Start of Source data

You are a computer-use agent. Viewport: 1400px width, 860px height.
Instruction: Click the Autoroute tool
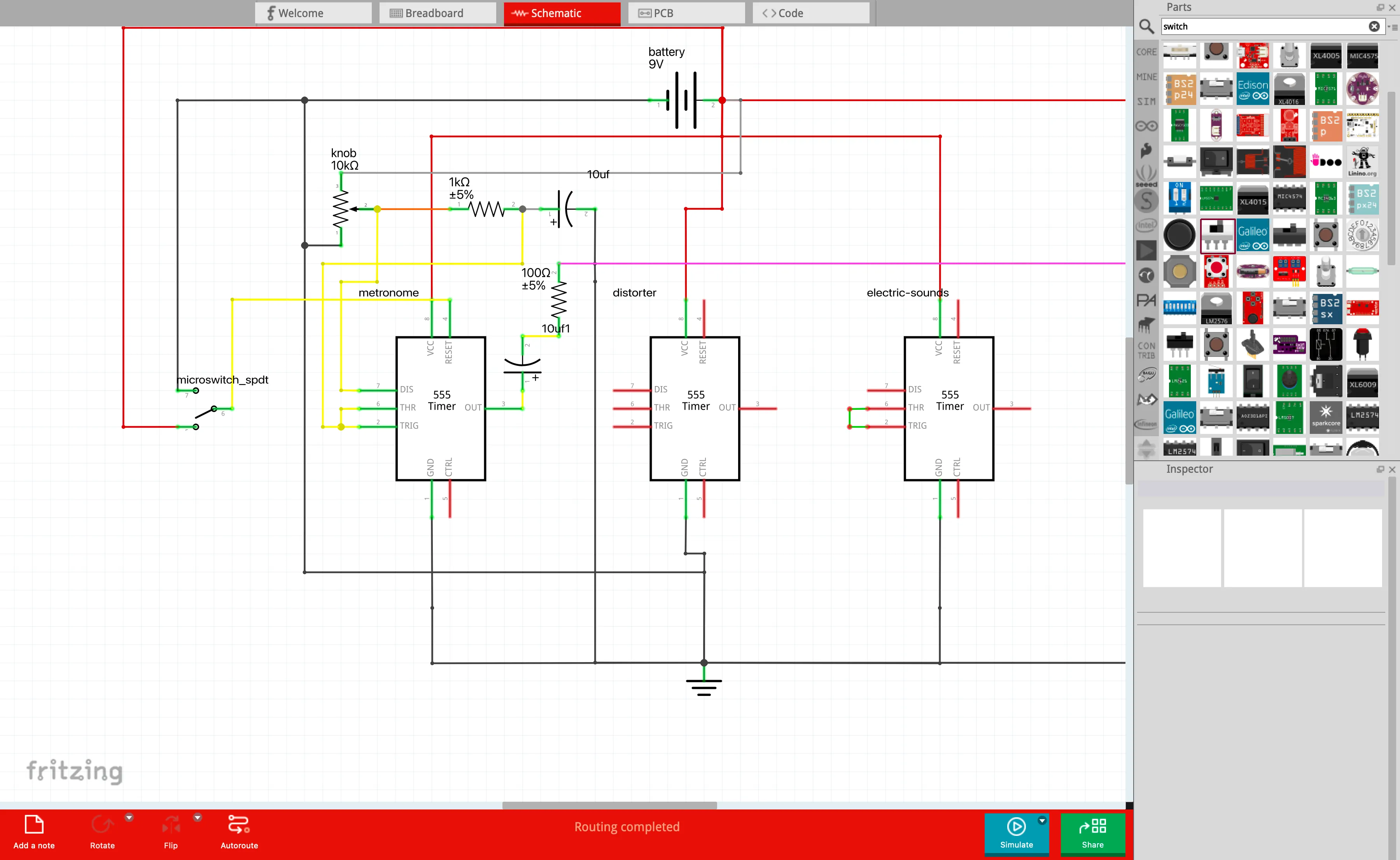pyautogui.click(x=239, y=832)
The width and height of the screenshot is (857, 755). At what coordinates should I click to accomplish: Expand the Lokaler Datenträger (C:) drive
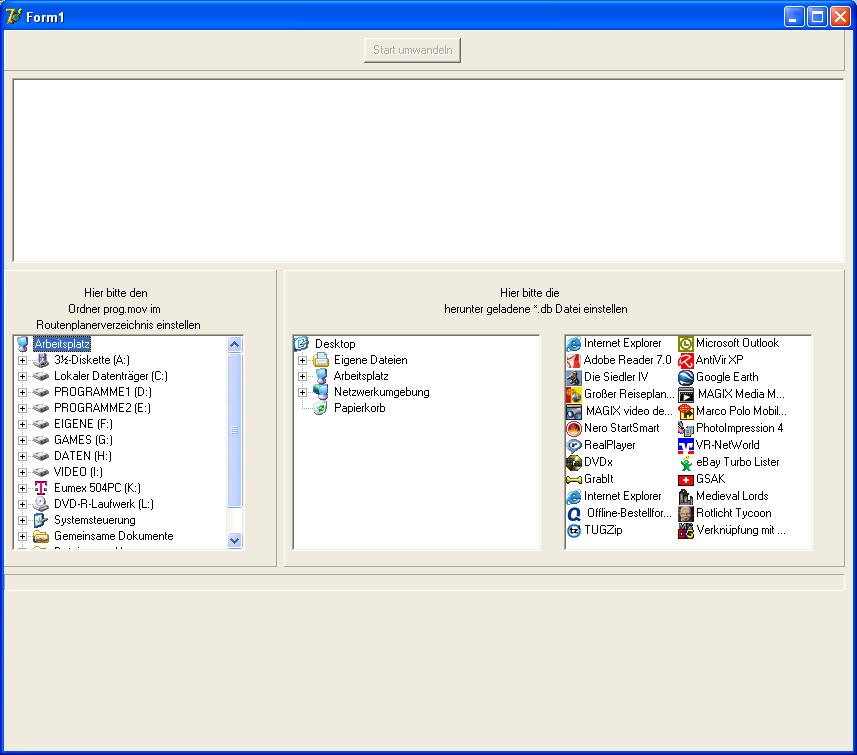coord(23,376)
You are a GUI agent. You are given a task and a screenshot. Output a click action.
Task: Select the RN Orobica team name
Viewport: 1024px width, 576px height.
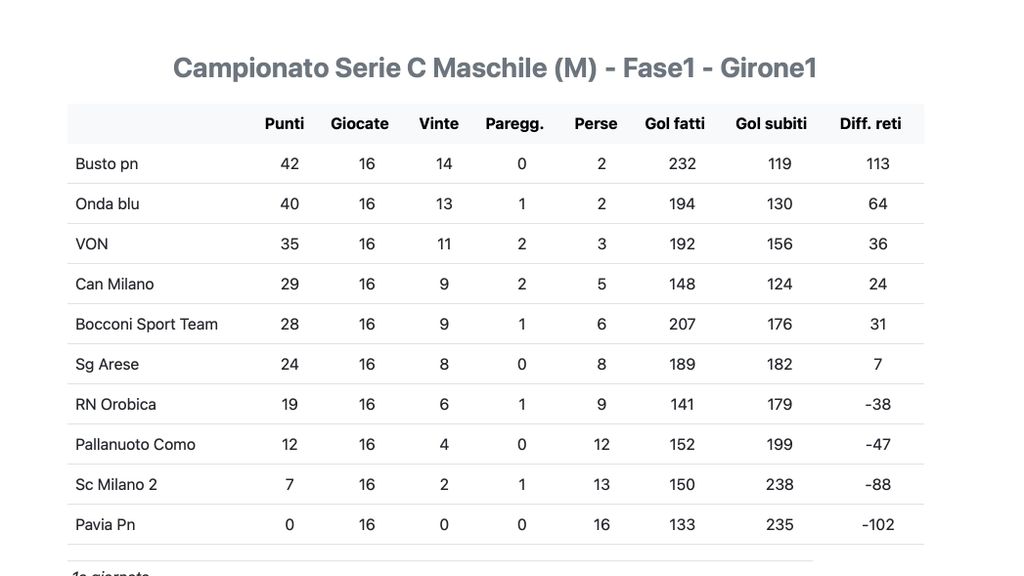click(x=116, y=404)
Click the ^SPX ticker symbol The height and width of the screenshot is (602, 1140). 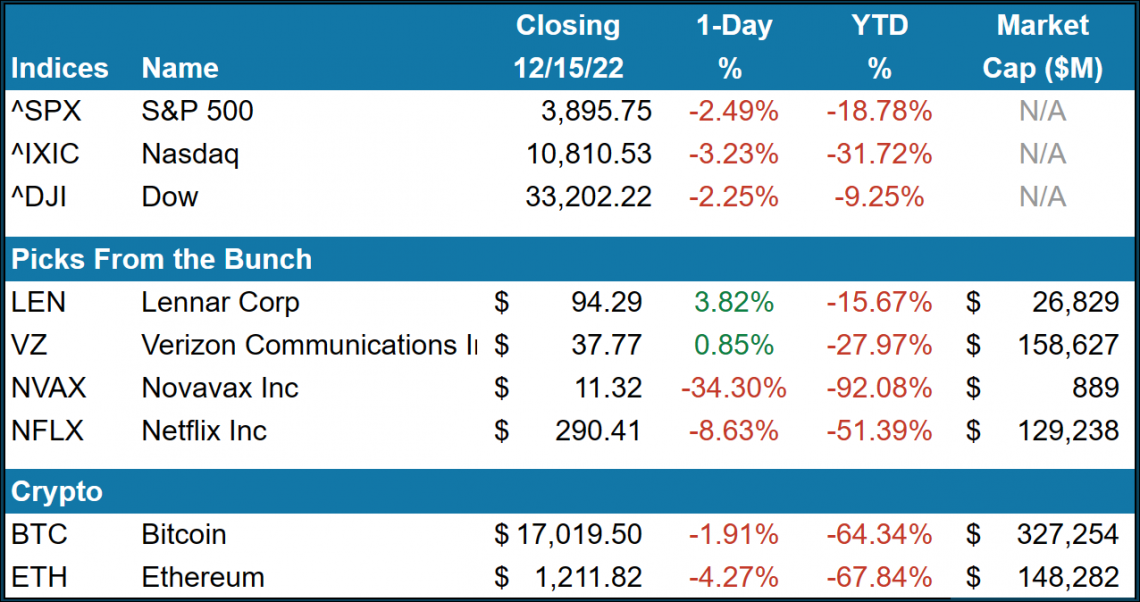click(x=46, y=111)

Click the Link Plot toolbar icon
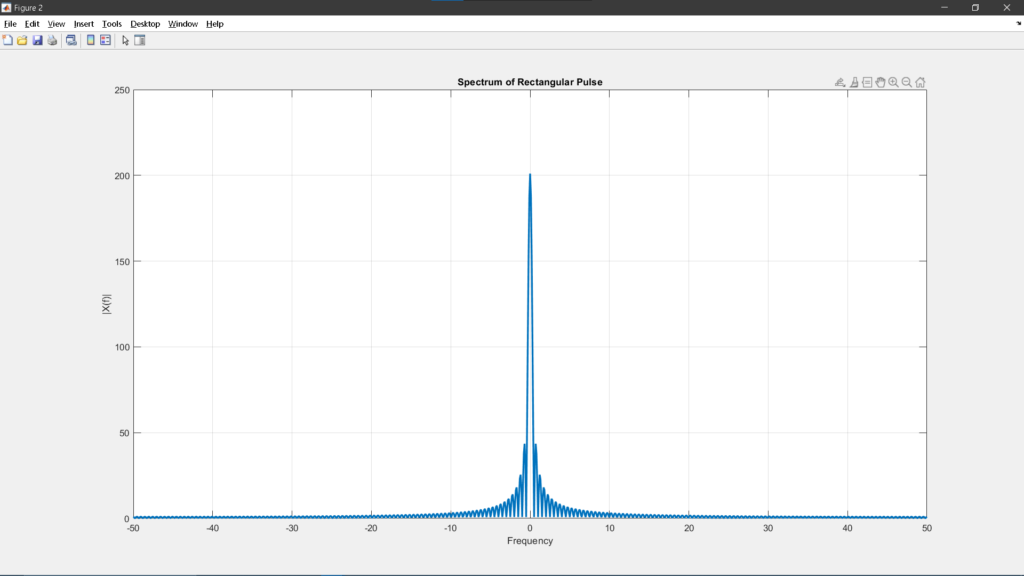pos(71,40)
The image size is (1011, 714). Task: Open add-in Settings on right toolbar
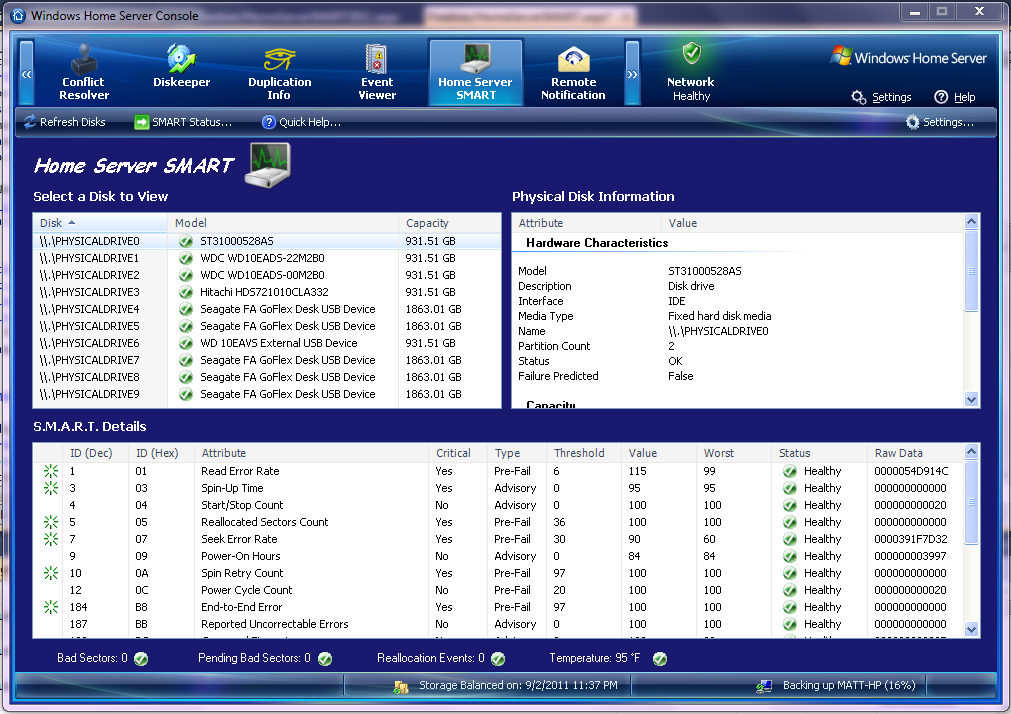[939, 122]
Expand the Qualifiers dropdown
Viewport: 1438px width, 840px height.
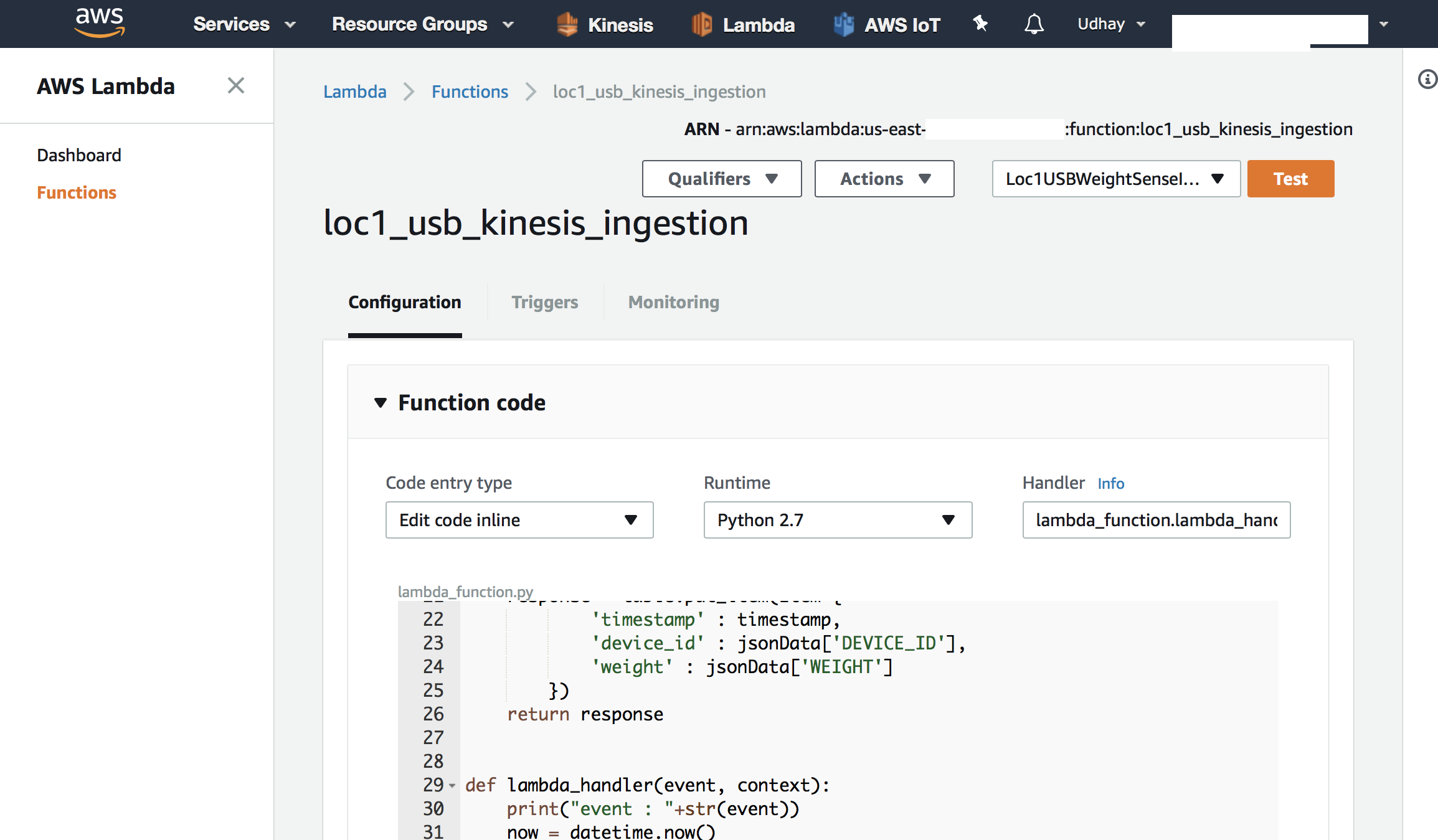(721, 179)
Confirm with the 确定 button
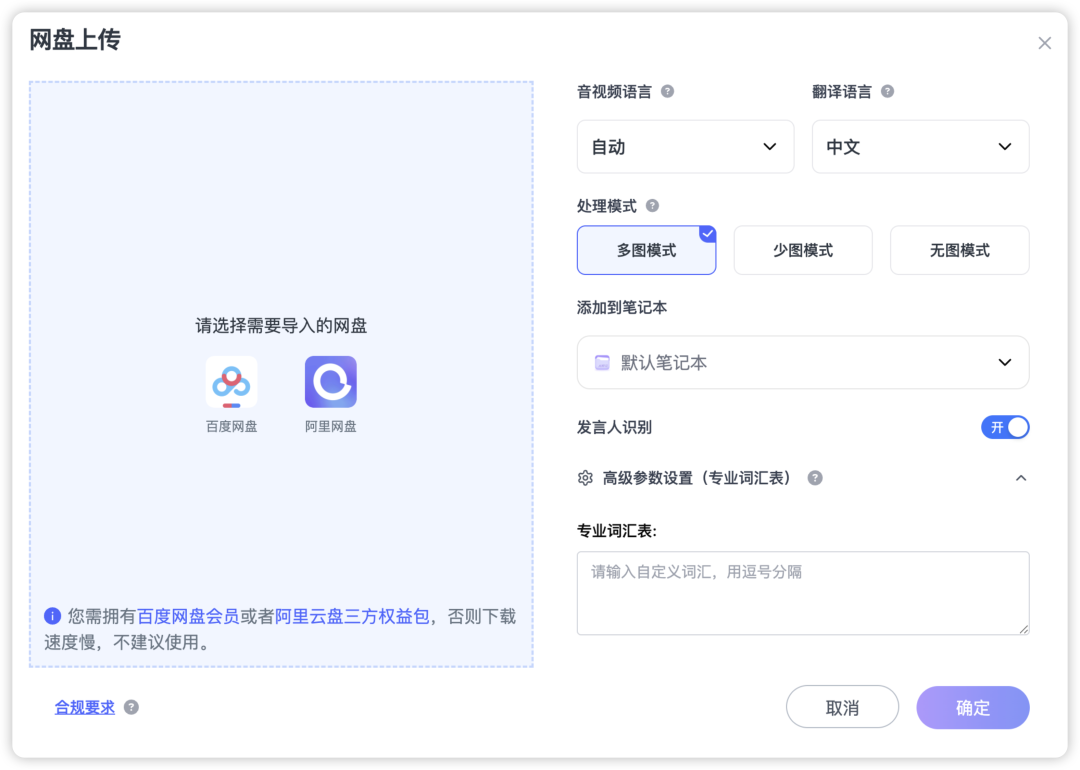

End of Source data

Task details: Write out every line from the one containing "The image size" through the end of the items, both ends included, exactly as they appear, leaving out the pictures.

Result for this exercise:
The image size is (1011, 714). Task: Open add-in Settings on right toolbar
[939, 122]
Expand the Qualifiers dropdown
Viewport: 1438px width, 840px height.
(721, 179)
Confirm with the 确定 button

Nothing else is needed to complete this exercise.